[Saved entries]
------------------------------------------------------------
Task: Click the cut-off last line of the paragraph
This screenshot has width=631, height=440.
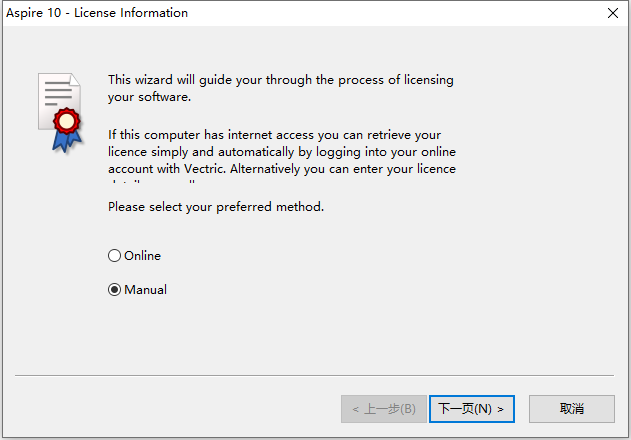Action: click(x=152, y=182)
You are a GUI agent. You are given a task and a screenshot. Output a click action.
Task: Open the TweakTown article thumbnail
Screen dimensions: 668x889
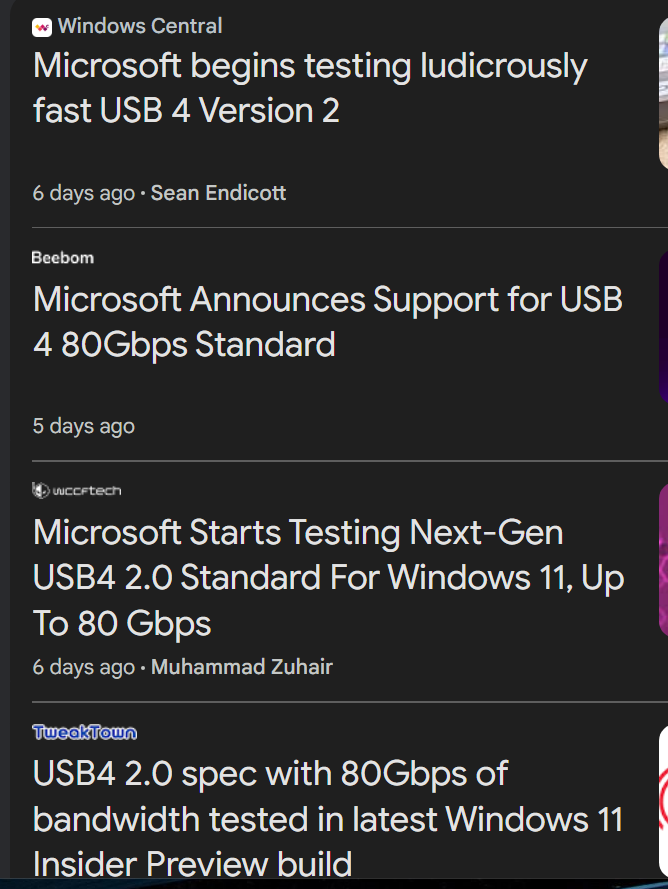[x=662, y=800]
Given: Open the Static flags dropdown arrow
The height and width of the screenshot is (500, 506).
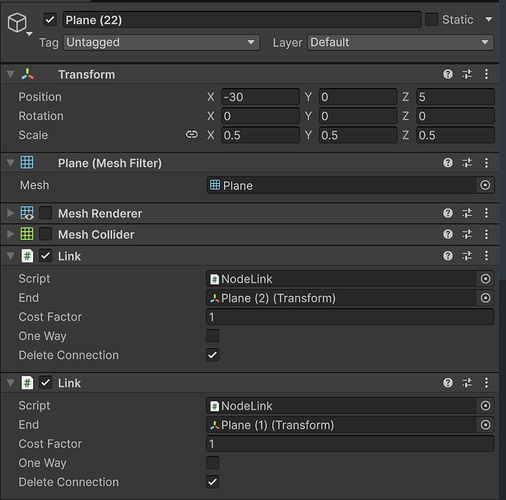Looking at the screenshot, I should click(488, 19).
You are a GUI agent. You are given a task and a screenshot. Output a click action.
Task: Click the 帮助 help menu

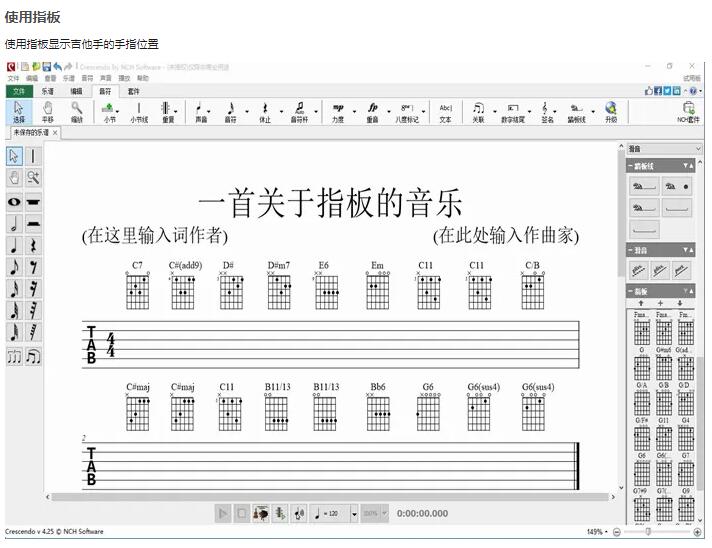click(x=143, y=78)
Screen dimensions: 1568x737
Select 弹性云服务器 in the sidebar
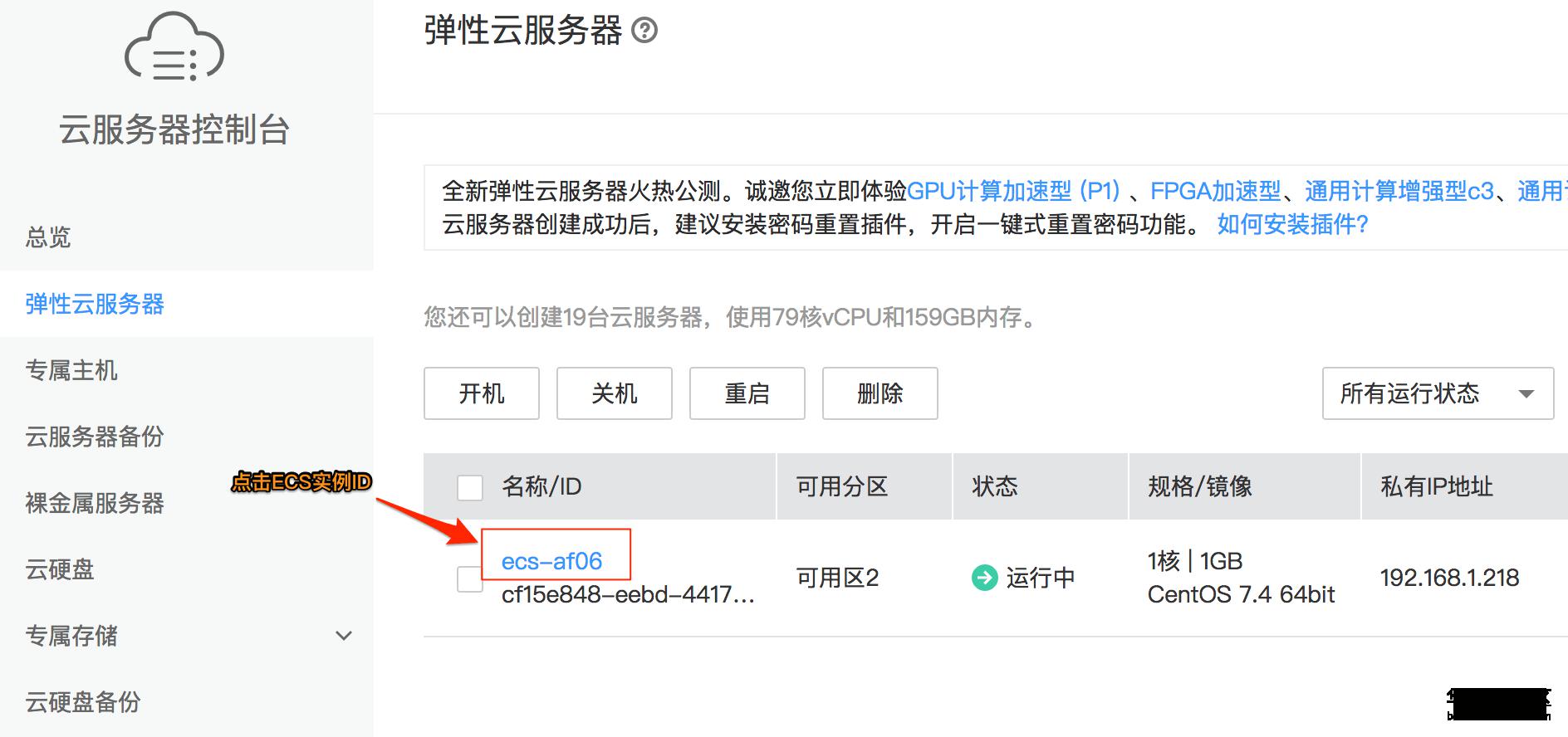click(x=95, y=304)
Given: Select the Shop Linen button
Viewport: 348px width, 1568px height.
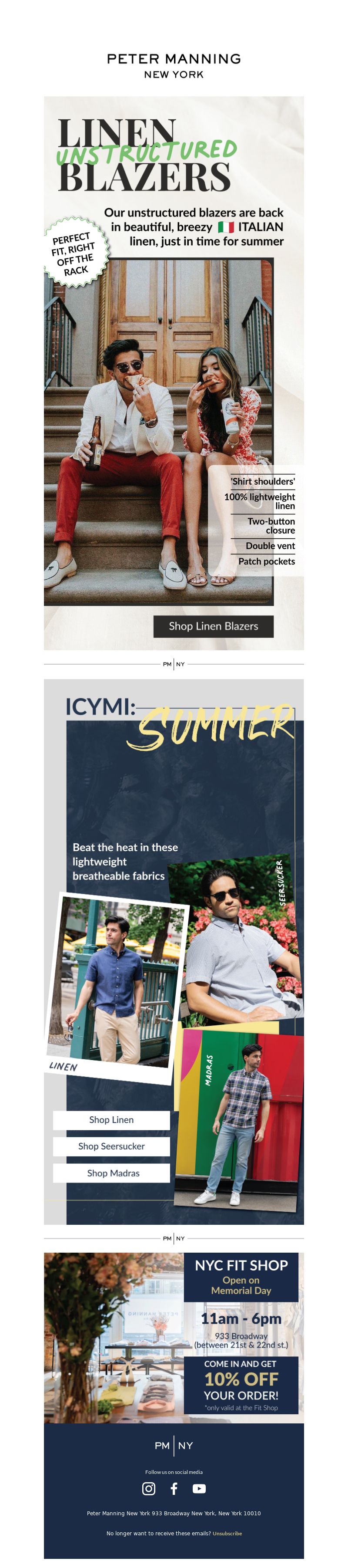Looking at the screenshot, I should (x=111, y=1119).
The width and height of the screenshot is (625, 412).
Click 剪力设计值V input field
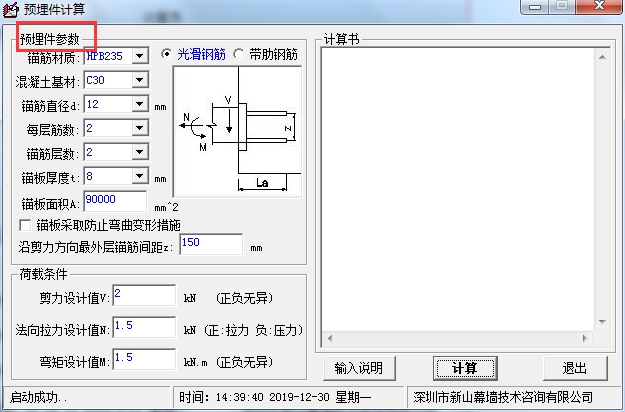click(144, 295)
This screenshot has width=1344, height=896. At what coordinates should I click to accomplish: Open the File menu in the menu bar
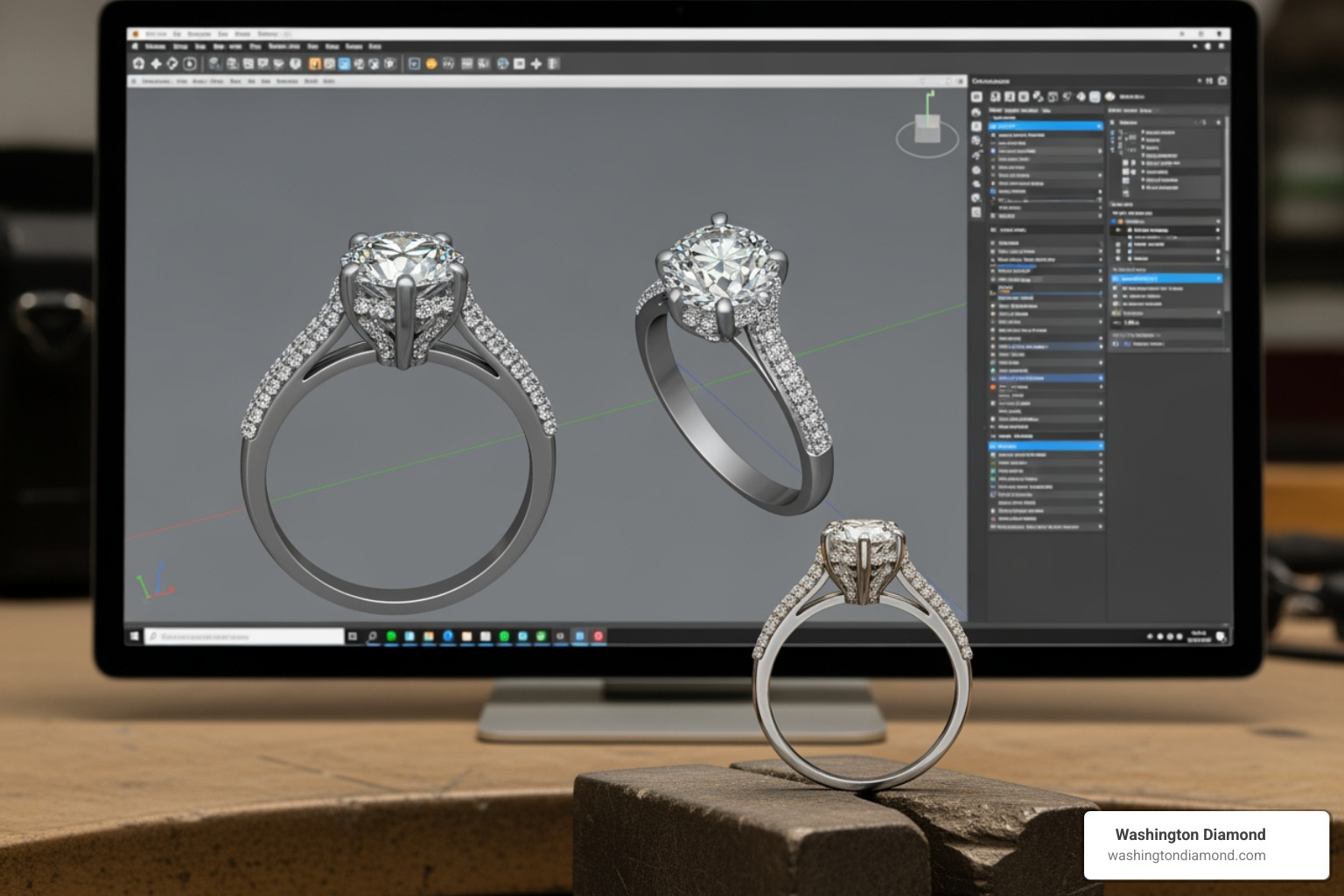tap(158, 46)
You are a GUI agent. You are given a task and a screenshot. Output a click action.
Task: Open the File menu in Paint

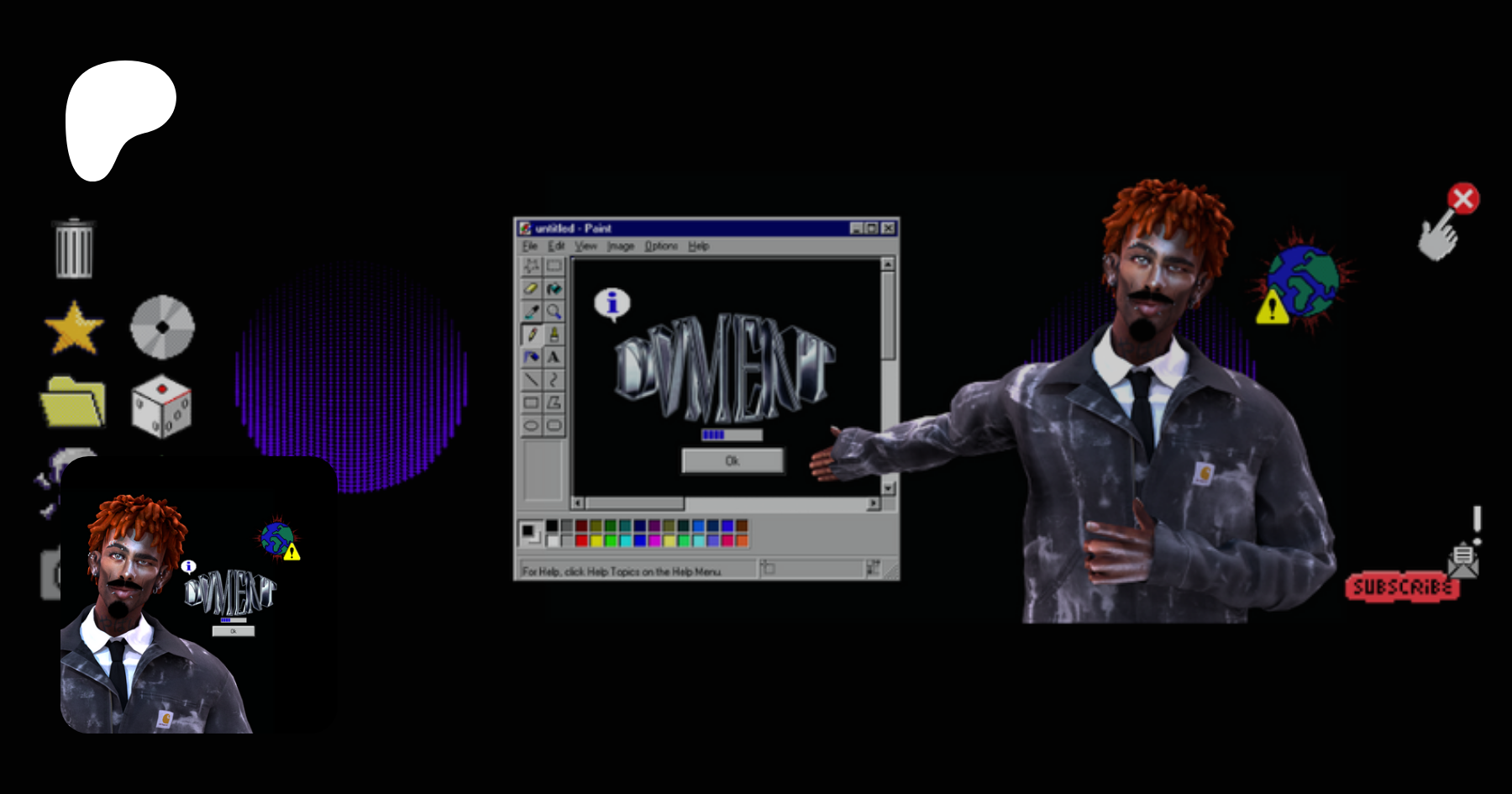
------------------------------------------------------------
## Problem to solve
Copy only this from above: the line containing "Screen dimensions: 668x889", the line containing "The width and", and all lines between, printed exactly. Leave out the pictures.

## The answer
Screen dimensions: 668x889
[x=662, y=800]
Given: Open the Static flags dropdown arrow
The height and width of the screenshot is (500, 506).
Looking at the screenshot, I should click(488, 19).
You are a GUI agent. You are given a task and a screenshot. Output a click action.
Task: Click the 帮助 help menu

click(x=143, y=78)
Screen dimensions: 1568x737
Select 弹性云服务器 in the sidebar
click(x=95, y=304)
Given: Select the Shop Linen button
Viewport: 348px width, 1568px height.
Looking at the screenshot, I should (x=111, y=1119).
The width and height of the screenshot is (625, 412).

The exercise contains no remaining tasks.